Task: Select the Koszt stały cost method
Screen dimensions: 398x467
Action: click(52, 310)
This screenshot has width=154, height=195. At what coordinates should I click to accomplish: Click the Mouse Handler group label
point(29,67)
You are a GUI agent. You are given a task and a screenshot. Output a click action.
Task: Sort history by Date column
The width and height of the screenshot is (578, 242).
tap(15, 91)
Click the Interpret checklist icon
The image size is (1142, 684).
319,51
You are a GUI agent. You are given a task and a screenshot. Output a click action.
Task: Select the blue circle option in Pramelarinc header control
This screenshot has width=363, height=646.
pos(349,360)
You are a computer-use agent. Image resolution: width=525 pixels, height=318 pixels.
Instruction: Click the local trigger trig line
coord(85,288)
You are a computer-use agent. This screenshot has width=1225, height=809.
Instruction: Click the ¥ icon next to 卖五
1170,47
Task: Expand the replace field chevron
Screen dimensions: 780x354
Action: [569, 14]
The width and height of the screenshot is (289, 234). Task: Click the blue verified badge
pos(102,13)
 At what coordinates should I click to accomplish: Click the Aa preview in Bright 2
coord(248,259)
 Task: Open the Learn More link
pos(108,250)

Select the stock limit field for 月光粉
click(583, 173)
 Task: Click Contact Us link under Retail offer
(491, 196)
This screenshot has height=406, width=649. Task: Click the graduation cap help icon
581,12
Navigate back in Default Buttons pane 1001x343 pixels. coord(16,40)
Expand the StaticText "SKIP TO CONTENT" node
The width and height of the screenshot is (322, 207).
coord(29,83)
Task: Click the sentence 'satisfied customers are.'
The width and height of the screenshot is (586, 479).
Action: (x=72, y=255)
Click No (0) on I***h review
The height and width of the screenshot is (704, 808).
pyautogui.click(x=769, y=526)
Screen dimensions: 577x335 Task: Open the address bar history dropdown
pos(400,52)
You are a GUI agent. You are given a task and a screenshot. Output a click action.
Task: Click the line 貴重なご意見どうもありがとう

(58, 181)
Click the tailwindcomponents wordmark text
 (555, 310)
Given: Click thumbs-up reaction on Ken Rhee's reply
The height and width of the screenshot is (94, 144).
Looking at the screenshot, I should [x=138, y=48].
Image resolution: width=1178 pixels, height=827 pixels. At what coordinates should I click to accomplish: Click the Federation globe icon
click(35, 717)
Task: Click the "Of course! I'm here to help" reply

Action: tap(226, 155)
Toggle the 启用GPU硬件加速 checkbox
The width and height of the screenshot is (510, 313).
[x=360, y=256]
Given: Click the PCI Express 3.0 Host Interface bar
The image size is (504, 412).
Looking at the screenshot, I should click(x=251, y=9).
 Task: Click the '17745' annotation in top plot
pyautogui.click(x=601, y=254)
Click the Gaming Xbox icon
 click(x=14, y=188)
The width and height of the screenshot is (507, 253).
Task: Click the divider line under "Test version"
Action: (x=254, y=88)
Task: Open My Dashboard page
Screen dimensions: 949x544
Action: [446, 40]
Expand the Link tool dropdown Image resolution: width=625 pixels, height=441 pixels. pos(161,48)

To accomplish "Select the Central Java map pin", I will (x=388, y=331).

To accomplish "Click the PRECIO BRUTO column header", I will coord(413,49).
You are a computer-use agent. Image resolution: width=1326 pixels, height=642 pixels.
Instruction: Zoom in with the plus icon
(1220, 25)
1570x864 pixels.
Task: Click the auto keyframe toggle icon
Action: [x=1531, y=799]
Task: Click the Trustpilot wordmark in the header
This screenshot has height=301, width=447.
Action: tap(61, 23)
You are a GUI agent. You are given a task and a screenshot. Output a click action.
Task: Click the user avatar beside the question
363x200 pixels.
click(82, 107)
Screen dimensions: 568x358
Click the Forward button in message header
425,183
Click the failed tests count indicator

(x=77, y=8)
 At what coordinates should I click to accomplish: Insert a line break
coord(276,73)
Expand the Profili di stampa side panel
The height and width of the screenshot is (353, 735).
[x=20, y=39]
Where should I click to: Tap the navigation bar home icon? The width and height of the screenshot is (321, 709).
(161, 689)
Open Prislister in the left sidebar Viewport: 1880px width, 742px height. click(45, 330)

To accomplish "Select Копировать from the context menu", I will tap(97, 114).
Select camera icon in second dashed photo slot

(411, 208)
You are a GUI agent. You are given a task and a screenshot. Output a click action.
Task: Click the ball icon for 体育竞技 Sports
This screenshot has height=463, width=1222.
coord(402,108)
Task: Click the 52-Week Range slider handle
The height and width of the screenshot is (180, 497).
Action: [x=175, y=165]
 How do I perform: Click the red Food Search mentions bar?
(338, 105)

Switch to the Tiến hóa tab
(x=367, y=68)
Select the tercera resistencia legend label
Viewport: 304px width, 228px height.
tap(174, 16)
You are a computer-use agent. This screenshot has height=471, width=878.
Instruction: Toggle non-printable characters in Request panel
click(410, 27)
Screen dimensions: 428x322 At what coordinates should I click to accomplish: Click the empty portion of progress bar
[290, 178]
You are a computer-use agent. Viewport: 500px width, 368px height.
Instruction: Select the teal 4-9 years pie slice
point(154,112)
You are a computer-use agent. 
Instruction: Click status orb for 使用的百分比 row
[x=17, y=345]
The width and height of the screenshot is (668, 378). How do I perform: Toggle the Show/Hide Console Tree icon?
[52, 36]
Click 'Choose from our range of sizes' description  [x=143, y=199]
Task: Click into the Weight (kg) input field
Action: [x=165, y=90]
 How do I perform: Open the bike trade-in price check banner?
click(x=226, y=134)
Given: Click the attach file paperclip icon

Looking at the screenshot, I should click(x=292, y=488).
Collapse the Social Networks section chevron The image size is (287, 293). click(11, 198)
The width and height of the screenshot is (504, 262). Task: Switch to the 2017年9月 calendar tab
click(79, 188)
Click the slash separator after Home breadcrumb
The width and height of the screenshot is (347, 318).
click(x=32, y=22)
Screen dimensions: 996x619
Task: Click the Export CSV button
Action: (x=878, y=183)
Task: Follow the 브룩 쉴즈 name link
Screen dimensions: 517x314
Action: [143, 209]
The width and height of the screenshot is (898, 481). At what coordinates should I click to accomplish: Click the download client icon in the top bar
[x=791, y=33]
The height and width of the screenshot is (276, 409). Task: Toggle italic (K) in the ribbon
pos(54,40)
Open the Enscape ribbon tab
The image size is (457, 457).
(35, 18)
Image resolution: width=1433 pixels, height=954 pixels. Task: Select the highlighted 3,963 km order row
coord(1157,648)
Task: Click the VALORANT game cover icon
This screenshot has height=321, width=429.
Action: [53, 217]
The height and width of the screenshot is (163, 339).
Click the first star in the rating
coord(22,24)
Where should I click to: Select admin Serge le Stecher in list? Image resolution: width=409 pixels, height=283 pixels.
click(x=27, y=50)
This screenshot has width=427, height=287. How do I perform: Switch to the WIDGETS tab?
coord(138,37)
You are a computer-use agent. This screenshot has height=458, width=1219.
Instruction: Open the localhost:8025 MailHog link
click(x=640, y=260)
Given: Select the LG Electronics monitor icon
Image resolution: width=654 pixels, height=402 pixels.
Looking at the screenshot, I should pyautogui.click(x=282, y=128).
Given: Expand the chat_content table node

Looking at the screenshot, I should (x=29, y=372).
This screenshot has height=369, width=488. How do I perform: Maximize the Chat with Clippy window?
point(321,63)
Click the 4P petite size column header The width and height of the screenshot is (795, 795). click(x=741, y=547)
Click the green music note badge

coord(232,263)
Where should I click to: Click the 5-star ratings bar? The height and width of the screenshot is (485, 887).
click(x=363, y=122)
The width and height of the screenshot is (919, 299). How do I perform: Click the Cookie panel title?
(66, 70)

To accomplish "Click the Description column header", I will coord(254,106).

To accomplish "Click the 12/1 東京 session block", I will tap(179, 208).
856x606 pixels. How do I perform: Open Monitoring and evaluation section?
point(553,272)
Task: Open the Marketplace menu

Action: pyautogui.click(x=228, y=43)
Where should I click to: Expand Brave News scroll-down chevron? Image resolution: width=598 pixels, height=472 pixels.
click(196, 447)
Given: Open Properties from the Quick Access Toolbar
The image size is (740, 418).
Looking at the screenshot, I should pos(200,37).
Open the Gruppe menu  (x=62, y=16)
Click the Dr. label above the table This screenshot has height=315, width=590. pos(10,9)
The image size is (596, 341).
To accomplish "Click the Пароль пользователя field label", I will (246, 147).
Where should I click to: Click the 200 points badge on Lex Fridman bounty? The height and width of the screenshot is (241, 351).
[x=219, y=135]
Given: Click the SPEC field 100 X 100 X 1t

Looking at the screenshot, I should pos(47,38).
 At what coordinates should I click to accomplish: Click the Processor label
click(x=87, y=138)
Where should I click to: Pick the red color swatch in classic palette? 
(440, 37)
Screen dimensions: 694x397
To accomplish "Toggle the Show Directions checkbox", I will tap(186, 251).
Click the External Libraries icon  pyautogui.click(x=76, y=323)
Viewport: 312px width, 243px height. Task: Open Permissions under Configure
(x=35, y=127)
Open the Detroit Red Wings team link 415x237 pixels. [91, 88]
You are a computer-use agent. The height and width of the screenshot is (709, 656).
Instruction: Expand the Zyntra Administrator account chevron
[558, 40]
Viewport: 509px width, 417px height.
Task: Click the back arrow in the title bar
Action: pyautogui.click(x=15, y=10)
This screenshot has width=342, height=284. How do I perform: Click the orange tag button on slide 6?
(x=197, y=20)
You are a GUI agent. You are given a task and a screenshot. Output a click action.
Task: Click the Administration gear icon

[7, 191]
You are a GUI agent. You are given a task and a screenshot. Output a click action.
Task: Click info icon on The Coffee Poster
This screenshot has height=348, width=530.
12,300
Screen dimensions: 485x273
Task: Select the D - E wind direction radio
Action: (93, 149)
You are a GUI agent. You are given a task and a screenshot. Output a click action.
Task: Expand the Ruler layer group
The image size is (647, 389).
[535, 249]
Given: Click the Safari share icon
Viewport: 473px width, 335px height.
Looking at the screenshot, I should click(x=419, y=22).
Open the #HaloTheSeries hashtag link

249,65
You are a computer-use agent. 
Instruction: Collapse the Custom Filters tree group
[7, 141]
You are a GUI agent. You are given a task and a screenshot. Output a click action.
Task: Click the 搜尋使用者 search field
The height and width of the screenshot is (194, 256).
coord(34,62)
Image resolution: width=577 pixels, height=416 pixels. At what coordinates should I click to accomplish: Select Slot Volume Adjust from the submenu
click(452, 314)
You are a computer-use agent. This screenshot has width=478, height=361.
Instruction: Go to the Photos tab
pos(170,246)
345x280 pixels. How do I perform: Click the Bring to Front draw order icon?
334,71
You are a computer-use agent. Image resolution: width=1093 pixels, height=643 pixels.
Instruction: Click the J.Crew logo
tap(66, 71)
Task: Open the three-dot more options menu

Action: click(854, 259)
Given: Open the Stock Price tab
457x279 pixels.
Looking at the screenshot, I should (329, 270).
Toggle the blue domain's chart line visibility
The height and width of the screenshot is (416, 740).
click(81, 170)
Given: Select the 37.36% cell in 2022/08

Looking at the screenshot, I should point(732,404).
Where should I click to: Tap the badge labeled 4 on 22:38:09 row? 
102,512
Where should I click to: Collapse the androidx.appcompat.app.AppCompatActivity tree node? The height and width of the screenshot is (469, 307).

▶ [TASK REQUIREMENTS]: Within the entries above, how many lines include the word "will"? Respond with the number only.

▶ [ANSWER SPACE]: 7